Chapter 2 Collaborators

Chapter lead: Patrick Ryan, George Hripcsak

Coming together is a beginning; staying together is progress; working together is success. Henry Ford

2.1 The Journey From Data To Evidence

Everywhere in healthcare, all across the world, within academic medical centers and private practices, regulatory agencies and medical product manufacturers, insurance companies and policy centers, and at the heart of every patient-provider interaction, there is a common challenge: how do we apply what we’ve learned from the past to make better decisions for the future?

For more than a decade, many have argued for the vision of a learning healthcare system, “designed to generate and apply the best evidence for the collaborative healthcare choices of each patient and provider; to drive the process of discovery as a natural outgrowth of patient care; and to ensure innovation, quality, safety, and value in healthcare”(Olsen et al. 2007). A chief component of this ambition rests on the exciting prospect that patient-level data captured during the routine course of clinical care could be analyzed to produce real-world evidence, which in turn could be disseminated across the healthcare system to inform clincial practice. In 2007, the Institute of Medicine Roundtable on Evidence-Based Medicine issued a report, which established a goal that “By the year 2020, 90 percent of clinical decisions will be supported by accurate, timely, and up-to-date clinical information, and will reflect the best available evidence.(Olsen et al. 2007)” While tremendous progress has been made on many different fronts, we still fall well short of these laudable aspirations.

Why? In part, because the journey from patient-level data to reliable evidence is an ardous one.

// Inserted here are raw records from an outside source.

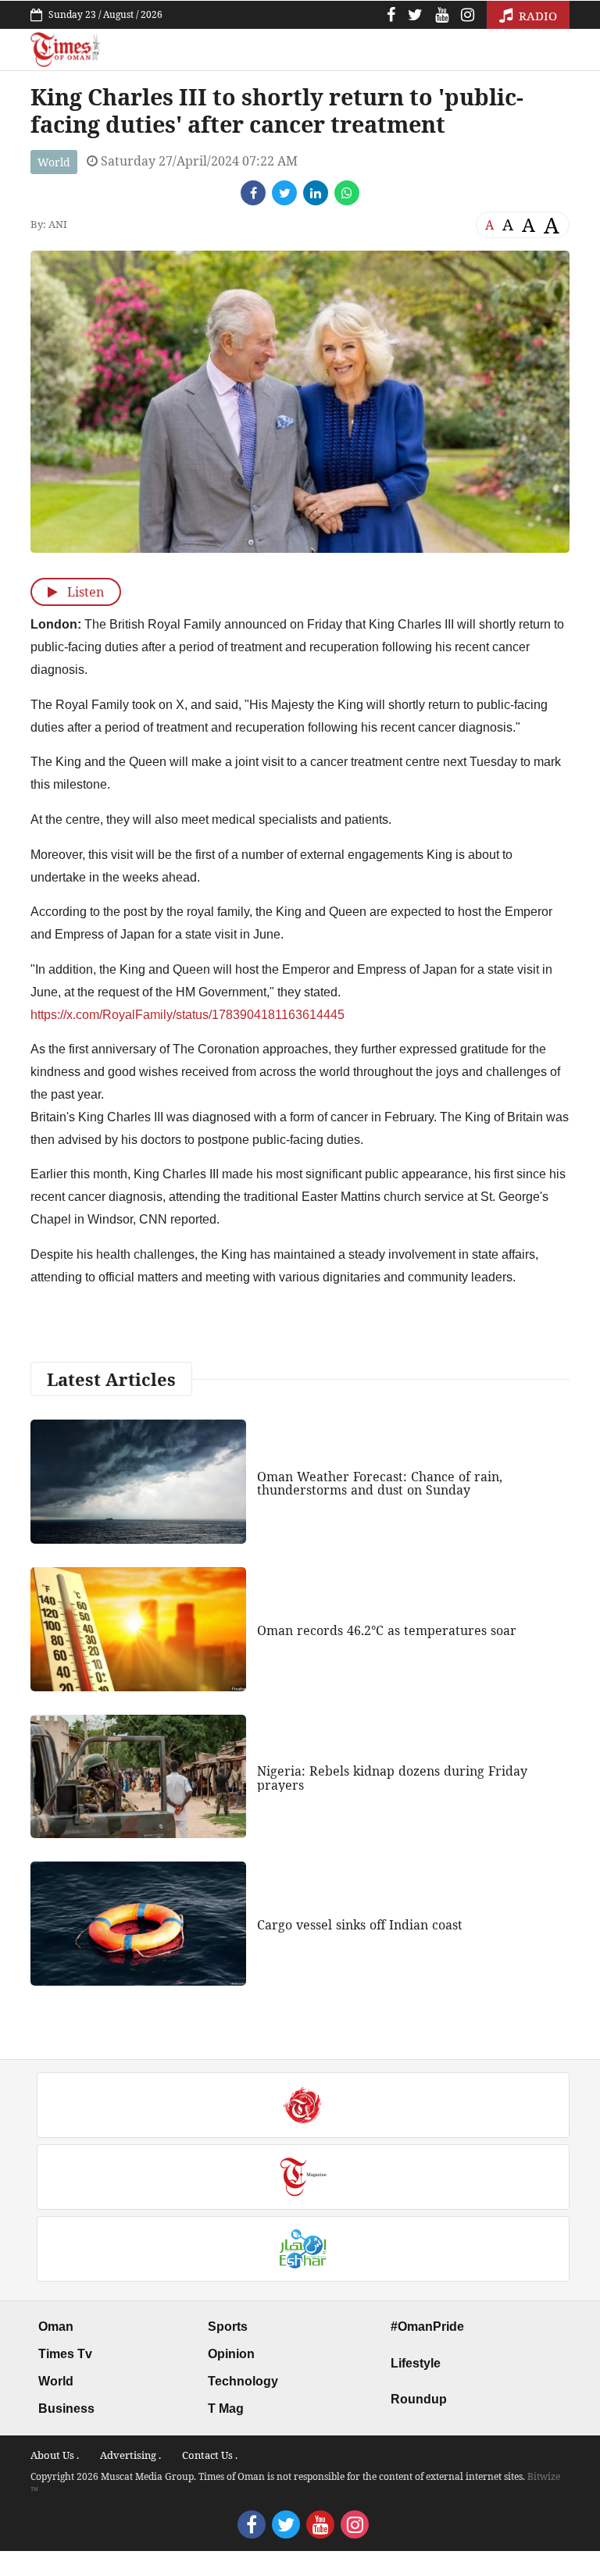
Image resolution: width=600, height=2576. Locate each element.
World (54, 162)
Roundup (419, 2399)
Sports (228, 2326)
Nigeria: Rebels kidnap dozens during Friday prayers (392, 1778)
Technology (243, 2381)
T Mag (226, 2408)
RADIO (536, 15)
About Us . (54, 2455)
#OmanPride (427, 2326)
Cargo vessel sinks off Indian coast (359, 1924)
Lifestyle (416, 2363)
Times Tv (65, 2353)
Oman (55, 2326)
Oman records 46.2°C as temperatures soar (386, 1630)
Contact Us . (210, 2455)
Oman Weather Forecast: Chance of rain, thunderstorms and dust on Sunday (379, 1483)
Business (66, 2408)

There is no single defined path from data to evidence, and no single map that can help to navigate along the way. In fact, there is no single notion of ‘data’, nor is there a singular notion of ‘evidence’.

The journey from data to evidence

Figure 2.1: The journey from data to evidence

There are different types of observational databases which capture disparate patient-level data in source systems. These databases are as diverse as the healthcare system itself, reflecting different populations, care settings, and data capture processes. There are also different types of evidence that could be useful to inform decision-making, which can be classified by the analytic use cases of clinical characterization, population-level effect estimation, and patient-level prediction. Independent from the origin (source data) and desired destination (evidence), the challenge is further complicated by the breadth of clinical, scientific, and technical competencies that are required to undertake the journey. It requires a thorough understanding of health informatics, including its full provenence of the source data from the point-of-care interaction between a patient and provider through the administrative and clinical systems and into final repository, with an appreciation of the biases that can arise as part of the health policies and behavioral incentives associated with the data capture and curation processeses. It requires mastery of epidemiologic principles and statistical methods to translate a clinical question into an observational study design properly suited produce a relavant answer. It requires the technical ability to implement and execute computationally-efficient data science algorithms to datasets containing millions of patients with billions of clinical observations over years of longitudinal follow-up. It requires the clinical knowledge to synthesize what has been learned across an observational data network with evidence from other information sources, and to determine how this new knowledge should impact health policy and clinical practice. Accordingly, it is quite rare that any one individual would possess the requisite skills and resources to successfully trek from data to evidence alone. Instead, the journey often requires collaboration across multiple individuals and organizations to ensure that the best available data are analyzed using the most appropriate methods to produce the evidence that all stakeholders can trust and use in their decision-making processes.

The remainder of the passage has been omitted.